The world-first findings, published in The ISME Journal, show that – when infected by a ‘mycovirus’ (a virus that infects a fungus) – the fungus Sclerotinia was debilitated and therefore no longer a threat to crops.
The mycovirus-debilitated Sclerotinia readily grew as a beneficial ‘endophyte’ (harmless fungus) within plants of diverse cereal crops including wheat, rice, barley and maize.
The study, led by Huazhong Agricultural University Professor Dahong Jiang, found that the beneficial endophyte effectively protected cereal plants against multiple fungal diseases and increased the growth and yield of crops in-field.
It reduced Fusarium Head Blight in wheat by up to 60 per cent in multiple field trials in China, and also provided effective protection against rice blast and wheat stripe rust diseases.
Sclerotinia is commonly regarded as a damaging pathogen (disease-causing fungus) of non-cereal crop plants in which it causes multi-million-dollar losses worldwide every year.

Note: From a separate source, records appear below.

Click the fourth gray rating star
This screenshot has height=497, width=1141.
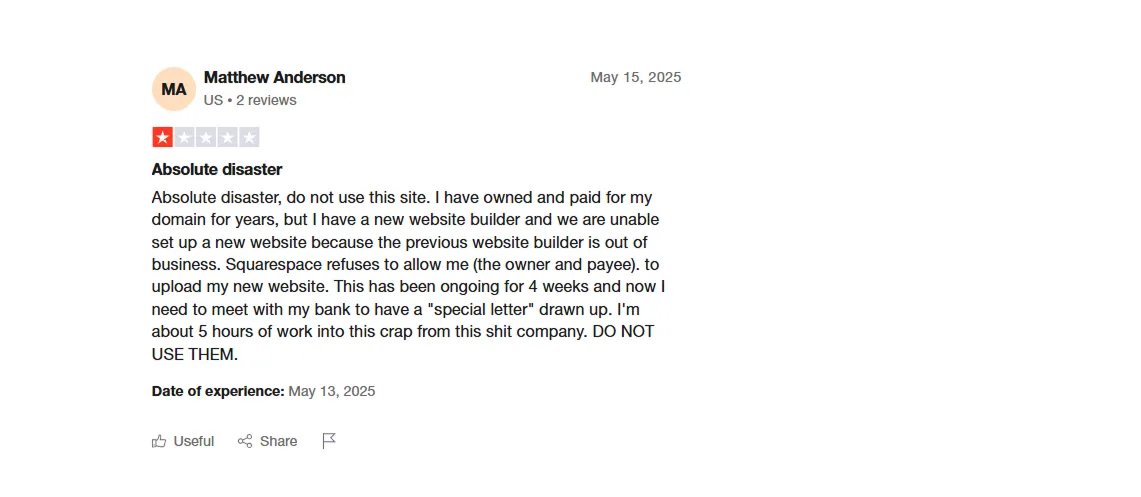(x=228, y=138)
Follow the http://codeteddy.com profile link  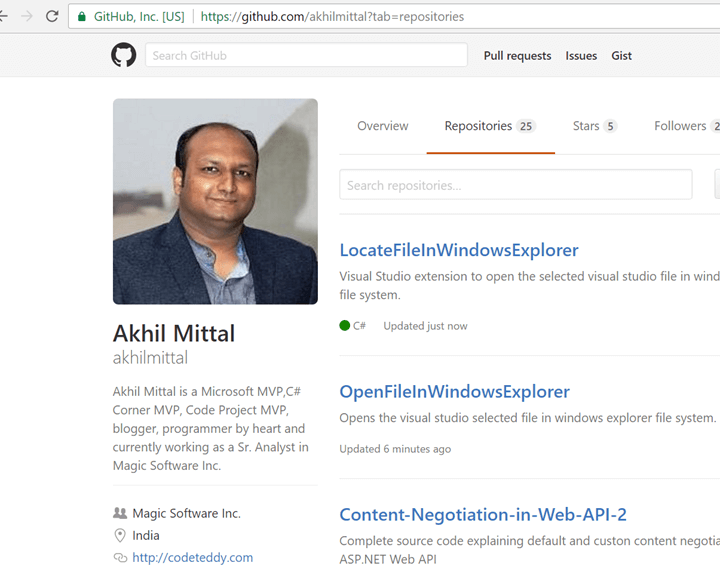pyautogui.click(x=192, y=558)
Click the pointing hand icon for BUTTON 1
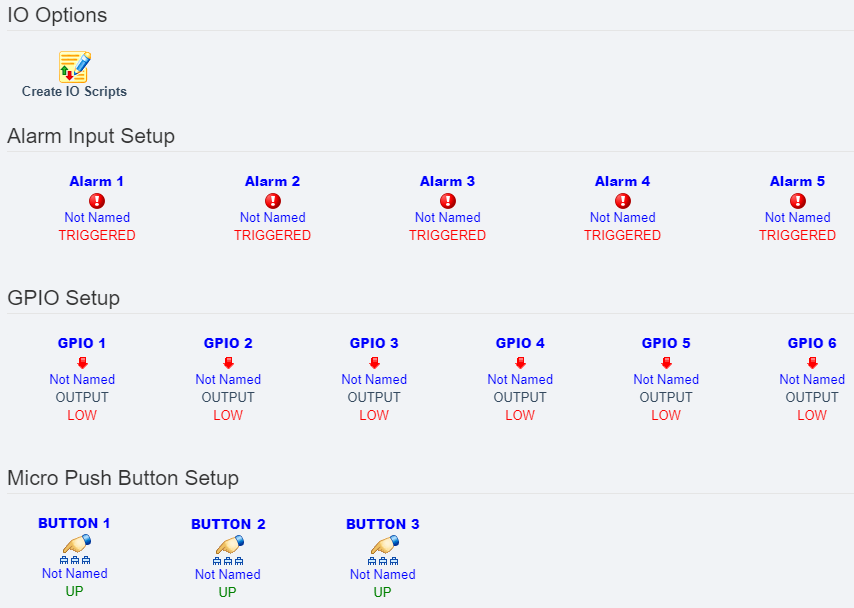Screen dimensions: 854x608 coord(74,545)
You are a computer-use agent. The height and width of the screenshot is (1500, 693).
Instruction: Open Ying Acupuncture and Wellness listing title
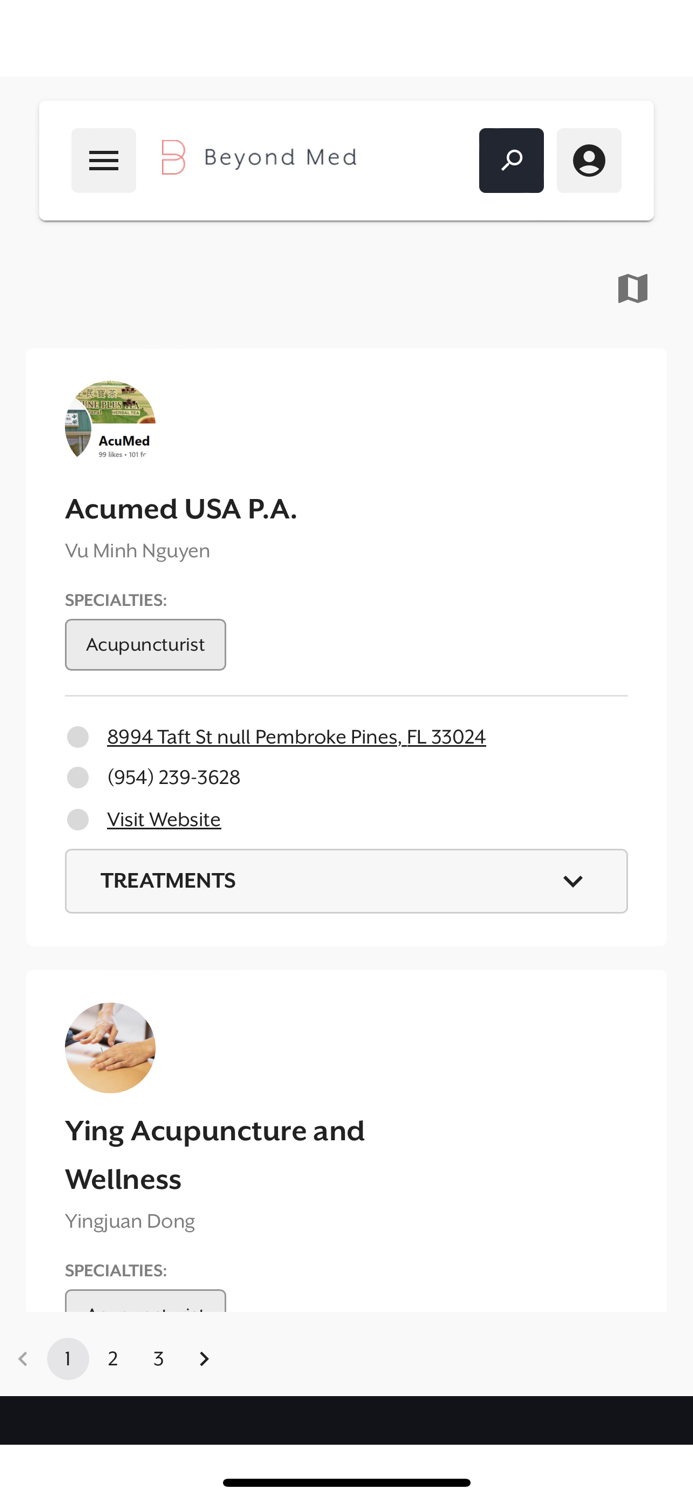click(x=215, y=1155)
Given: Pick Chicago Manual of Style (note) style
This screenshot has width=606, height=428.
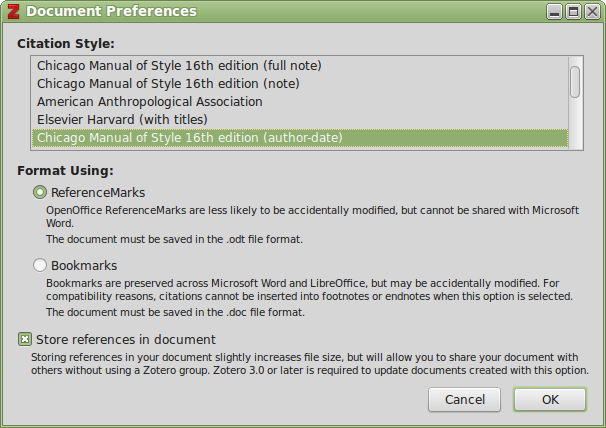Looking at the screenshot, I should 300,84.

Study co-researcher, UWA School of Agriculture and Environment and Institute of Agriculture Professor Martin Barbetti, said the discovery was “the silver bullet we have all been looking for”.
“Amazingly, the risk from virulent Sclerotinia was also simultaneously greatly reduced on normally susceptible non-cereal crops like canola,” Professor Barbetti said.

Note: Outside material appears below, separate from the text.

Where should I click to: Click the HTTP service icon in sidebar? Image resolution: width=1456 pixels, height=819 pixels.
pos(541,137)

“This is because the mycovirus in the debilitated Sclerotinia endophyte meant it was no longer able to cause serious disease in non-cereal crops.”
Professor Barbetti said there was now huge potential to exploit the same principle and discover new mycovirus-disabled fungal biocontrol agents to address other devastating crop-fungal disease combinations.
“Debilitated biocontrol agents like this can be applied as a beneficial seed treatment, while avoiding the risk of in-field release of virulent fungal pathogens,” he said.